Right when me and Papaw got to that place on 82 by the Greenwood-Leflore airport, out near Valley Hill, right where you leave the flatlands and the hills arch up green and covered in kudzu as you pass into Carroll County, the place where my papaw had been born back in 1909, I remember asking my grandfather, “Papaw, did you think the world would be like this?” I guess I meant brokenness, and inequity, and global terrorism and just the sheer inconceivability of the time. I remember my son was in the backseat asleep in his carrier.
Papaw said, “Deirdre, I didn’t think they’d have paved roads in Carroll County!”
I laughed, this great peal of laughter, because the answer was completely not expected but also predictable. My grandfather was stoic. I laughed imagining a world where there wasn’t 82 West paved across the southeast. Even back in 2001 that particular stretch was four lanes.
I am writing this now because my own life has completely shifted in the space of a month, into a future I never imagine imagined. Everyone’s life has. We’re in the midst of a global pandemic.
I knew it was coming. On February 21st, I dropped my son off at Hartsfield-Jackson in Atlanta. He was headed back to college outside of Boston. “I might see you sooner than you think,” I told him. However I didn’t imagine that I would have him on the first flight home on March 14th because my friend Kira, whose husband is a pilot, says that the planes on the early morning flights are cleanest. I also didn’t imagine that by March 19th, two days after I celebrated my birthday on FaceTime, my husband Chris would be prototyping the design for the face shield that would be produced by the entity known as Shield Athens.
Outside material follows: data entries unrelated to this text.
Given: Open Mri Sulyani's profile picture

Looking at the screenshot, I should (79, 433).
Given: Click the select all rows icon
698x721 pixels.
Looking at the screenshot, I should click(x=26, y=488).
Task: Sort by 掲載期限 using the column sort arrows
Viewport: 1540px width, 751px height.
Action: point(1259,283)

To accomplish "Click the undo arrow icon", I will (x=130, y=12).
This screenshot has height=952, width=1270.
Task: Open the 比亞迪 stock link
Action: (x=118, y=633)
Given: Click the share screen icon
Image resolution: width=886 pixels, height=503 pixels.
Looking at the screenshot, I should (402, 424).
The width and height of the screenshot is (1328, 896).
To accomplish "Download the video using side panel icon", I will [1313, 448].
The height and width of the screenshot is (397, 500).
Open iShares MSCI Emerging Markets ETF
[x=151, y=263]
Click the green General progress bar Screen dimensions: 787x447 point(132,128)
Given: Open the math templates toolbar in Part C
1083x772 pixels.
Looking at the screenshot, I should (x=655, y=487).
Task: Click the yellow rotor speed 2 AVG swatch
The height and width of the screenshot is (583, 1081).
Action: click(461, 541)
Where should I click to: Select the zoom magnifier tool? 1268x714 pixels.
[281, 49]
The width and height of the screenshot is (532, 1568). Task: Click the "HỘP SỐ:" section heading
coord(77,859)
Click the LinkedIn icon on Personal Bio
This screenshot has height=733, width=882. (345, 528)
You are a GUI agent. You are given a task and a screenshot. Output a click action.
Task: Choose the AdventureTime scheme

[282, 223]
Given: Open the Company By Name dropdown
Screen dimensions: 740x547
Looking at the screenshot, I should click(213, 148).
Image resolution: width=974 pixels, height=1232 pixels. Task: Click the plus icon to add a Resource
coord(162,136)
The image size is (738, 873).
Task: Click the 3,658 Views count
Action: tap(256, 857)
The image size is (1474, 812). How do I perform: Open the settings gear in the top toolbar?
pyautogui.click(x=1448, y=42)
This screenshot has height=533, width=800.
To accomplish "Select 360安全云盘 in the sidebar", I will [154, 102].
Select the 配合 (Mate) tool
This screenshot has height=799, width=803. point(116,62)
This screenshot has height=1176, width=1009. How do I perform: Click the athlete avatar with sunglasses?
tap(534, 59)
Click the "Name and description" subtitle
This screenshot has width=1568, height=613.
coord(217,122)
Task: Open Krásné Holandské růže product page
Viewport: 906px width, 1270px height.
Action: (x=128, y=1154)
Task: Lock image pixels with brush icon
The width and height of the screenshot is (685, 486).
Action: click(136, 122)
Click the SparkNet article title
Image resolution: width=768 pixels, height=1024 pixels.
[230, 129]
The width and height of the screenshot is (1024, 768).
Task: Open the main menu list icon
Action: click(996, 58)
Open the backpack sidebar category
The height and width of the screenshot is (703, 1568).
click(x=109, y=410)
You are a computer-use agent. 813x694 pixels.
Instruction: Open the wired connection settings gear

Shield Athens is composed of us, several of our friends, and a 3D printer army in the Athens, Georgia area. We are making face shields for members of the medical community. We are making face shields because there is a worldwide shortage of personal protective equipment for medical workers. We are making because America is broken and governed by grifters and profiteers who aren’t providing personal protective gear for frontline workers. I can say that here, on my blog, though I keep the politics out of Shield Athens. I can say it because I feel it because I’ve been there. I worked in public education for 15 years, only to have to resign last August because I was injured on the job because I worked too hard and shot my arms out packing a library on my own. My life has been on hold since May 2018 while I have been healing from two surgeries. Lack of support on the frontlines is why Unreformed is not finished. It’s also why I feel such empathy for the medical professionals being forced to go into their jobs without personal protective equipment.
Chris and I have been putting in 18 hour days the past three weeks. My kitchen table is covered with face shields. There are four 3D printers in what was once my library. To date we have distributed over 700 face shields to medical professionals free of charge.
Even though I’m exhausted, I’m also, as I told Alexia Ridley of Athens News Matters, exhilarated. It feels good to be doing something to help others. It feels good to have a focus. If you read this, I encourage you to find some way to help that empowers you.